Monday, Sep. 05, 1955

$75 Million Package

With a blare of trumpets, a glitter of sequins and an outburst of romantic candles, television's most Spectacular season opened last week. NBC pronounced the summer prematurely over and raised the curtain on a season of high promise with a 90-minute version of the 1943 Broadway musical, One Touch of Venus. Janet Blair had the tiptoe grace required of a goddess awakened after slumbering for thousands of years in marble; Kurt Weill's pleasant music occasionally gave the show levitation; Russell Nype and George Gaynes struggled bravely against the shackling grasp of the heavyhanded plot. But Venus underlined the fact that once a Broadway musical is robbed of its racy dialogue and incident, there is little left to put on TV.

Very quickly, the season's opening stumble should be forgotten, however, in the torrent of big shows to come. The three networks are pouring more than $75 million into the next few months. The deluge will include some memorable repeats from other seasons: there will be, for example, another Peter Pan with the matchless Mary Martin and Cyril Ritchard. But there will also be new productions that ransack libraries, scoop in ballerinas, acrobats, actors, film and ideas from just about everywhere. Most favorites will be back. For the first time, the major Hollywood studios will be onstage or on cathode, shuffling for attention: after years of sulking, the movies have decided to embrace TV. The hug will approach strangulation, but until the oxygen runs out it ought to be the most fun TV fans have ever had.

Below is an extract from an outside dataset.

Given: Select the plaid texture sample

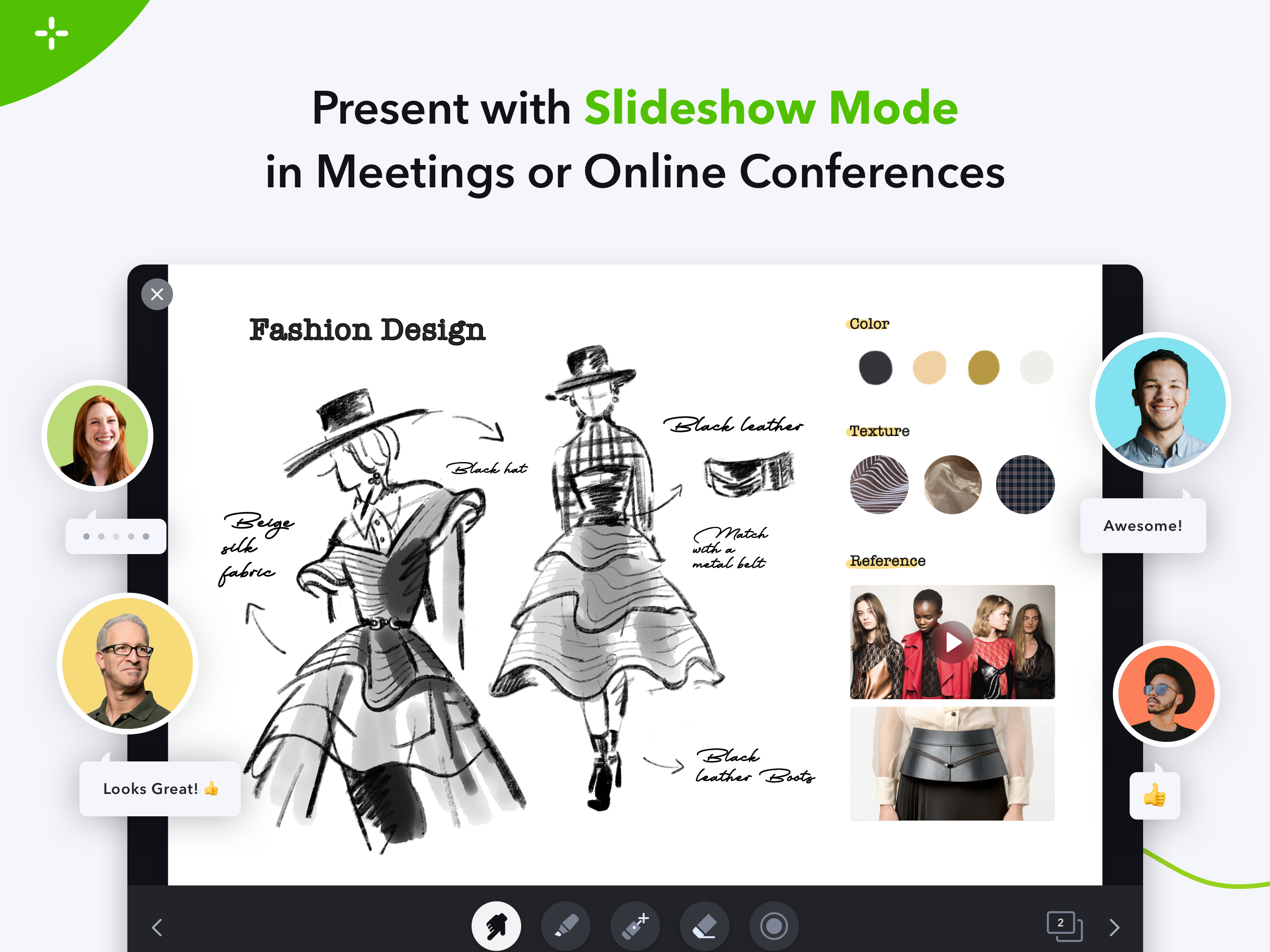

ABC, in a strong bid for viewers' eyes, brings on The Mickey Mouse Club, a new companion piece to Disneyland, combining all the famed cartoon characters with live entertainment. Disneyland itself will be back with a new series about Davy Crockett and a science-fiction film called Man in Space. Wyatt Earp, billed as the first adult Western TV series, is aimed at achieving the quality of such films as High Noon and Shane. Warner Bros. Presents is an hour-long filmed show that will alternate adventure, romance and Western drama. M-G-M Parade will present shorts and film clips from new productions. Famous Film Festival offers 35 British movies, including such excellent ones as Great Expectations, Brief Encounter, Odd Man Out, Caesar and Cleopatra, The Red Shoes and Tight Little Island.

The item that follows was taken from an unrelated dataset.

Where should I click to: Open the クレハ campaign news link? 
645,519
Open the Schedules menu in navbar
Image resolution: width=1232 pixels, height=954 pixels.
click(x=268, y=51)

CBS breaks into the Spectacular field with 14 90-minute shows, starting next month with a Judy Garland production, to be followed by three Noel Coward shows, two musical dramas starring Bing Crosby. Ed Murrow's See It Now will include TV "profiles" of New York and Paris and a camera's report on Africa. Omnibus goes musical with Hans Brinker, or The Silver Skates, score by Brigadoon's Alan Jay Lerner and Frederick Lowe. Also scheduled: a documentary on the Renaissance by LIFE Writer Robert Coughlan, a comedy starring British Jack-of-All-Jokes Alec Guinness, The Battle of Gettysburg by Bruce (A Stillness at Appomattox) Catton. Victor Borge in two one-man shows, Jack Benny in three original comedies, and Julie Harris in A Wind from the South. CBS viewers will also get a new cartoon series made by UPA, the producers of Gerald McBoing-Boing and Mr. Magoo, the new Phil Silvers show, long film dramas by 20th Century-Fox, a weekly mystery show produced by suspenseful Alfred Hitchcock, and a new children's series, The Adventures of Robin Hood.

NBC has lined up more Spectaculars (some 75) than ever, and most of them will be in color. On the list: The Skin of Our Teeth, with Mary Martin, Helen Hayes, George Abbott; a musical version of Thornton Wilder's Our Town, with Frank Sinatra and Eva Marie Saint; Jerome Kern's The Cat and the Fiddle; Dearest Enemy, with a Rodgers and Hart score; a musical based on Heidi with Wally Cox and Jeannie Carson; Patrice Munsel in The Great Waltz; and Maurice Chevalier in a variety show. Straight drama also will get the 90-minute treatment from NBC. Jose Ferrer will put on putty for another re-creation of Cyrano de Bergerac. Eva La Gallienne will star again in Alice in Wonderland. Maurice Evans becomes a son of the American Revolution for George Bernard Shaw's The Devil's Disciple. Opera will range from Puccini's Madame Butterfly through a new English version of Mozart's The Magic Flute and Tchaikovsky's Eugen Onegin to world premieres of two new operas: Lukas Foss's Griffelkin and Stanley Hollingsworth's La Grande Breteche. Britain's Margot Fonteyn will dance in the ballet, The Sleeping Beauty. Ex-Ambassador Chester Bowles will give an hour-long report on India, and The Constant Husband, starring Rex Harrison and Margaret Leighton, will be the first full-length movie to be presented on TV before being released to movie theaters.